* [Exercise]
Set down exactly the lines below between the line holding "Open the Tools menu" and the line holding "The width and height of the screenshot is (801, 629).", inclusive; no other line belongs in the answer.

* [Material to process]
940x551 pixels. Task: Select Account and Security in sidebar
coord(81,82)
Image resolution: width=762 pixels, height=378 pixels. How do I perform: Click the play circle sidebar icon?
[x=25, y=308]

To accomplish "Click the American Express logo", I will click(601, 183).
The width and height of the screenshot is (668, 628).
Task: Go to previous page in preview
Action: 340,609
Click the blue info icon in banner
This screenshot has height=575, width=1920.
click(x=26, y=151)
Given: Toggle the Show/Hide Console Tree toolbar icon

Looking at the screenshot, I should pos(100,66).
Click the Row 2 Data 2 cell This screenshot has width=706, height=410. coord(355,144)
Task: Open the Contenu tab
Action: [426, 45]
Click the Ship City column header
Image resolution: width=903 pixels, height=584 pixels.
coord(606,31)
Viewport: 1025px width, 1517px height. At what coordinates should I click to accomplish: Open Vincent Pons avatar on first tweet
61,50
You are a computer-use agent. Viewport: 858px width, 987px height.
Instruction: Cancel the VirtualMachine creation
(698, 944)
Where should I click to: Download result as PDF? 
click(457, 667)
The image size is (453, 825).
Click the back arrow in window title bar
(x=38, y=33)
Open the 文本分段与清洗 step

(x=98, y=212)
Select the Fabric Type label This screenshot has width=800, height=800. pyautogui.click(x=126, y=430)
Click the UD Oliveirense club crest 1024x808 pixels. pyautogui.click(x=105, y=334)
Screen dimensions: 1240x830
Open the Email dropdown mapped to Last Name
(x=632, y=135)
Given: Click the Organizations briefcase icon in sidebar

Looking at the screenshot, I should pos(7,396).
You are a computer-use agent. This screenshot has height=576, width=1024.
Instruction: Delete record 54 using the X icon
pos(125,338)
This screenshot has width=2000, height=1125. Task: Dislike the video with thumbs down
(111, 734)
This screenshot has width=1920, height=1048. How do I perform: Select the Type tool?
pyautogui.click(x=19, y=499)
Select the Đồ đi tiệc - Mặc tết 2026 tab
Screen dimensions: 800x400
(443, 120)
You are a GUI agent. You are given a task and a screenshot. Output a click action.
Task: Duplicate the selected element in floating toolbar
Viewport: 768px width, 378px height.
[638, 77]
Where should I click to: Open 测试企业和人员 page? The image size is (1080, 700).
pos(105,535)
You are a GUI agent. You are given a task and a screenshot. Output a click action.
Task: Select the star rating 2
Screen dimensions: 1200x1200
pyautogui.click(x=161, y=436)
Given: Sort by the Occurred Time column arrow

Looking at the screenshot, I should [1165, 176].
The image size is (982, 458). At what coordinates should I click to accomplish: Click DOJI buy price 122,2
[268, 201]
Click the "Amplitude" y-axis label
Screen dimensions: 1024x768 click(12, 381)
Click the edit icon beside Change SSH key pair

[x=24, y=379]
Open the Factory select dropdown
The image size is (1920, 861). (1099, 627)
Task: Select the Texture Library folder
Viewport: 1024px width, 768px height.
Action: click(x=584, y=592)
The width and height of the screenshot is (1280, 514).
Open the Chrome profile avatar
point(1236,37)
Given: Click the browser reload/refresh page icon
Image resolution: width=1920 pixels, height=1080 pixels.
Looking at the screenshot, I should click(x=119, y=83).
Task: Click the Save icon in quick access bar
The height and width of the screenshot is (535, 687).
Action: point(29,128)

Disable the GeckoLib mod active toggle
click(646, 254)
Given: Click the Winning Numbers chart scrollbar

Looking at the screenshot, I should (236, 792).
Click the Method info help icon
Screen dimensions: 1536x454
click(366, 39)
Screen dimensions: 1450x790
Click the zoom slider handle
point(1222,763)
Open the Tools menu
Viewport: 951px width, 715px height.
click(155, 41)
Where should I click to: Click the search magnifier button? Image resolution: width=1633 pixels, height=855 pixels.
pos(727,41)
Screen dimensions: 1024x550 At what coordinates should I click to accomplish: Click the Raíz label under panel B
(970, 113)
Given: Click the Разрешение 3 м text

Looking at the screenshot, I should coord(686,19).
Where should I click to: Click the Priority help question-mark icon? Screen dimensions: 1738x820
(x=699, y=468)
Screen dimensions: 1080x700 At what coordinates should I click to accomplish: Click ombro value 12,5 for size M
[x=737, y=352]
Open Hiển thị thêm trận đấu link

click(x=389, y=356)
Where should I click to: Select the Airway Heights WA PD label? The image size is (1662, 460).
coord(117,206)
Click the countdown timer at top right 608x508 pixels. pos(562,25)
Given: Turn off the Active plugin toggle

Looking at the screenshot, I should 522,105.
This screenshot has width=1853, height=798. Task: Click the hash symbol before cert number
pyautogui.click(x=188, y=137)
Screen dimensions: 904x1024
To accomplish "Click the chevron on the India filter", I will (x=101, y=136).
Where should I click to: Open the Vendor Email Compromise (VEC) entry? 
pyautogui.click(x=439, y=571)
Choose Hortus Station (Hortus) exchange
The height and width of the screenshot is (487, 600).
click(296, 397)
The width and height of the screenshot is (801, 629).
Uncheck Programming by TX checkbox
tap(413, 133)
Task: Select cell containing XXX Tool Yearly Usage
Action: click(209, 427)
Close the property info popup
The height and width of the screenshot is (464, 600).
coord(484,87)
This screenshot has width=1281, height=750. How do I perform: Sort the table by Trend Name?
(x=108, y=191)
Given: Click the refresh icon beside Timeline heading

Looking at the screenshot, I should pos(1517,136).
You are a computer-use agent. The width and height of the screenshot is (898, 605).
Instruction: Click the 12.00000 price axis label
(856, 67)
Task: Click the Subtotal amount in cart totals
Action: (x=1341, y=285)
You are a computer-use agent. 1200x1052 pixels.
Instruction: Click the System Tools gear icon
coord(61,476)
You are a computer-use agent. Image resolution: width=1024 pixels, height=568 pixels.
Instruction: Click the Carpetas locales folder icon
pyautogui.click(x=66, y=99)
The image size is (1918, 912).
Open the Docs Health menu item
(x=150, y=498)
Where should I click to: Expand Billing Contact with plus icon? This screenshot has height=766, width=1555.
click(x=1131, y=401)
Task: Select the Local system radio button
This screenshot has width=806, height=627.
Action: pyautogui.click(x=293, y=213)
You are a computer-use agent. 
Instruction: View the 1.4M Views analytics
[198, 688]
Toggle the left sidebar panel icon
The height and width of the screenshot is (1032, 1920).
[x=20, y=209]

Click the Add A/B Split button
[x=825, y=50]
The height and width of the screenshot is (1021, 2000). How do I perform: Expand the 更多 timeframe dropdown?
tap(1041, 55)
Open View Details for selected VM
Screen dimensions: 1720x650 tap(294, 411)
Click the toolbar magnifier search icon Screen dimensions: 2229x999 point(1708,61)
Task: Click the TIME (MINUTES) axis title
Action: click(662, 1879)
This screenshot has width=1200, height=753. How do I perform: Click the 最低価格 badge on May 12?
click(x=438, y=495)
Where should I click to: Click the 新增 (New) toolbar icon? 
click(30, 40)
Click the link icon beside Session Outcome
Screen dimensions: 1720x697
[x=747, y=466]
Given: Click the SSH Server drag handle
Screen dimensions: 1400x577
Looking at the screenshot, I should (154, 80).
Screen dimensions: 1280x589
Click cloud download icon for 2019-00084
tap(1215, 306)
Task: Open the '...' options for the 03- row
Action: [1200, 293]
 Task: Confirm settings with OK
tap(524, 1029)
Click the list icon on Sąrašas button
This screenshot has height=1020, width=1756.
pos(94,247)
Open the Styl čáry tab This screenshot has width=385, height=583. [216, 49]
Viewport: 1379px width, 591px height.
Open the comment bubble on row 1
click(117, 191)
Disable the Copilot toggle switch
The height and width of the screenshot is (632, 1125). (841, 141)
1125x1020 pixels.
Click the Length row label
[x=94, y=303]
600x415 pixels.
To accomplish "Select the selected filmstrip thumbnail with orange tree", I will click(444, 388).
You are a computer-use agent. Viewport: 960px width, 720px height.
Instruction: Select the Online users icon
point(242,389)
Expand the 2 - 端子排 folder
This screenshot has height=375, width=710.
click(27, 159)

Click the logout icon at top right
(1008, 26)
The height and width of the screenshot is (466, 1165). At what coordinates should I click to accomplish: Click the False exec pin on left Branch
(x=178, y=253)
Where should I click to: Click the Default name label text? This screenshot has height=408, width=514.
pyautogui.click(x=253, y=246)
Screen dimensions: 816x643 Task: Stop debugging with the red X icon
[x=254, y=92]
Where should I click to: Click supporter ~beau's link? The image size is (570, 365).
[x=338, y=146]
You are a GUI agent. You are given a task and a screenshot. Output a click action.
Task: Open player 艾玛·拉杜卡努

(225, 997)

* [Response below]
Open the Tools menu
Viewport: 951px width, 715px height.
click(155, 41)
Where should I click to: Click the search magnifier button? Image resolution: width=1633 pixels, height=855 pixels.
pos(727,41)
Screen dimensions: 1024x550 At what coordinates should I click to accomplish: Click the Raíz label under panel B
(970, 113)
Given: Click the Разрешение 3 м text

Looking at the screenshot, I should coord(686,19).
Where should I click to: Click the Priority help question-mark icon? Screen dimensions: 1738x820
(x=699, y=468)
Screen dimensions: 1080x700 At what coordinates should I click to accomplish: Click ombro value 12,5 for size M
[x=737, y=352]
Open Hiển thị thêm trận đấu link

click(x=389, y=356)
Where should I click to: Select the Airway Heights WA PD label? The image size is (1662, 460).
coord(117,206)
Click the countdown timer at top right 608x508 pixels. pos(562,25)
Given: Turn off the Active plugin toggle

Looking at the screenshot, I should 522,105.
This screenshot has width=1853, height=798. Task: Click the hash symbol before cert number
pyautogui.click(x=188, y=137)
Screen dimensions: 904x1024
To accomplish "Click the chevron on the India filter", I will (x=101, y=136).
Where should I click to: Open the Vendor Email Compromise (VEC) entry? 
pyautogui.click(x=439, y=571)
Choose Hortus Station (Hortus) exchange
The height and width of the screenshot is (487, 600).
click(296, 397)
The width and height of the screenshot is (801, 629).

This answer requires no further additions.